Intel® oneAPI Threading Building Blocks
Ask questions and share information about adding parallelism to your applications when using this threading library.
2465 Discussions

concurrent_hash_map() -- sorted insertion, sorting and thread-safe iteration

levicki
Valued Contributor I
981 Views
In addition to not having a sort() method it seems that concurrent_hash_map() doesn't support sorted insertion?

Can anyone from Intel confirm this, and give a valid reason why such a feature existing in standard hash_map) would be left out in TBB?

Furthermore, looking at the source code, accessors are thread-safe, but what about iterators?

For example, how to advance through a sorted list of items in one thread which is controlled by user input (navigation keys) and add/remove items in sorted order from another thread while keeping everything thread-safe?

I am aware that I am not doing any parallel computation using concurrent_hash_map(), and therefore I am perhaps not using it as intended, but I would still like to have a thread-safe hash_map().

0 Kudos
7 Replies
RafSchietekat
Valued Contributor III
981 Views
"In addition to not having a sort() method it seems that concurrent_hash_map() doesn't support sorted insertion?"
C++'s map is essentially an ordered tree, TBB's concurrent_hash_map is essentially a hash table. std::map doesn't support hashing, and access has logarithmic complexity, so it's not a one-sided deficiency: you just can't have it both ways at the same time, I guess.
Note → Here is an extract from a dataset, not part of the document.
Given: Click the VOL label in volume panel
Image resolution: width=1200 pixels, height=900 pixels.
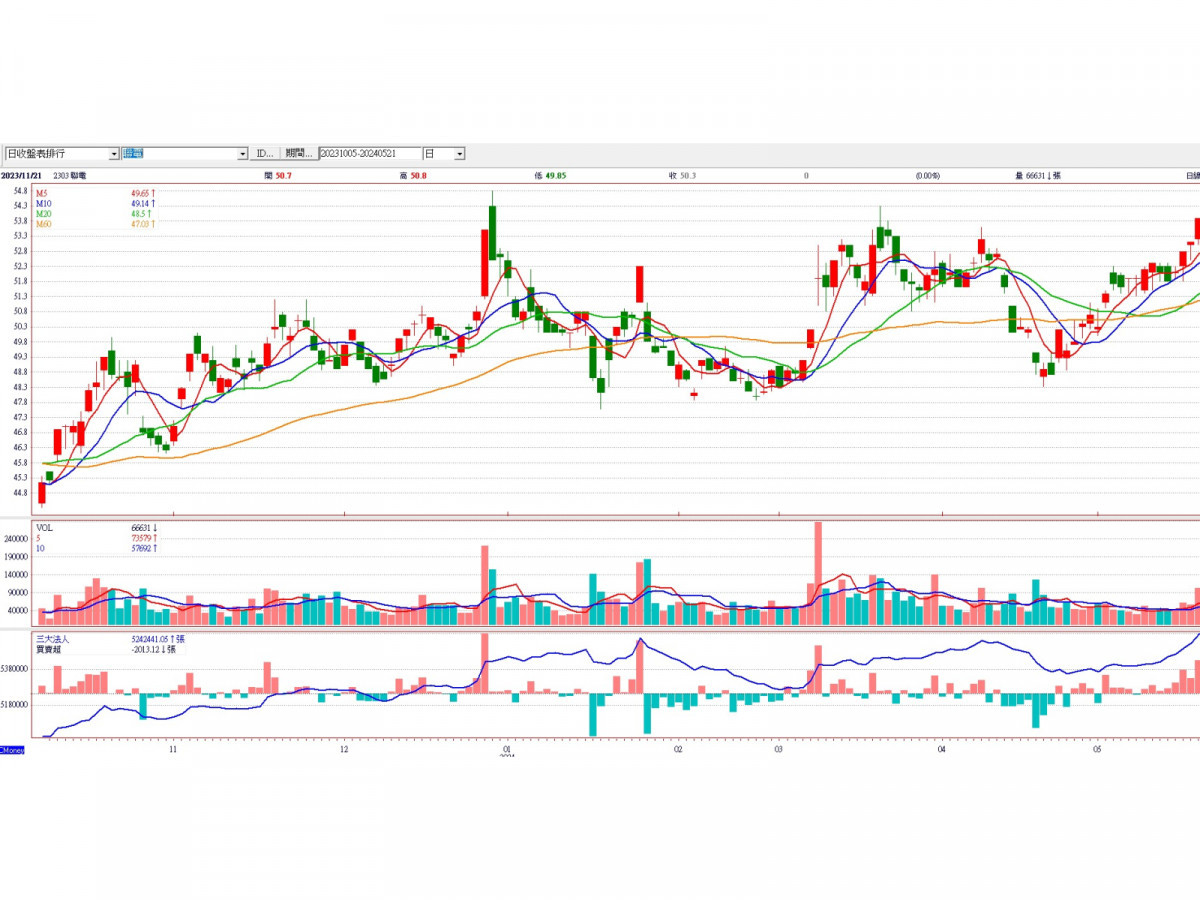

"Can anyone from Intel confirm this, and give a valid reason why such a feature existing in standard hash_map) would be left out in TBB?"
If you don't mind my giving this a try: C++ is getting an "unordered_map" (say what? OMG!), and maybe a concurrent skip list could be considered in TBB's future (but you should check for yourself what has been written about this before, or maybe somebody could remind us).

"Furthermore, looking at the source code, accessors are thread-safe, but what about iterators?"
Do you have an example that makes sense with a hash map? And even so, complexity and performance considerations may require separate implementations without or with concurrent iterators, i.e., concurrent iterators don't come cheap.

"For example, how to advance through a sorted list of items in one thread which is controlled by user input (navigation keys) and add/remove items in sorted order from another thread while keeping everything thread-safe?"
In this situation a conventional locked std::map would do fine: users are so slow you might as well go to sleep waiting for them to do anything, you don't need the performance of a concurrent_hash_map(), let alone anything even faster, all with their own trade-offs between user features and performance.

"I am aware that I am not doing any parallel computation using concurrent_hash_map(), and therefore I am perhaps not using it as intended, but I would still like to have a thread-safe hash_map()."
It looks like you should write your own wrapper around std::map to hide the lock.
0 Kudos
levicki
Valued Contributor I
981 Views
Hello, thanks for taking the time to reply.

However, I am not sure I understand what you mean.

1. Why are you comparing C++ map to the TBB hash_map when C++ also has a hash_map?

2. As far as I know C++ hash_map can be kept sorted or at least I have managed to do it with Microsoft implementation when I was experimenting with it. Perhaps that was an error or a pure luck?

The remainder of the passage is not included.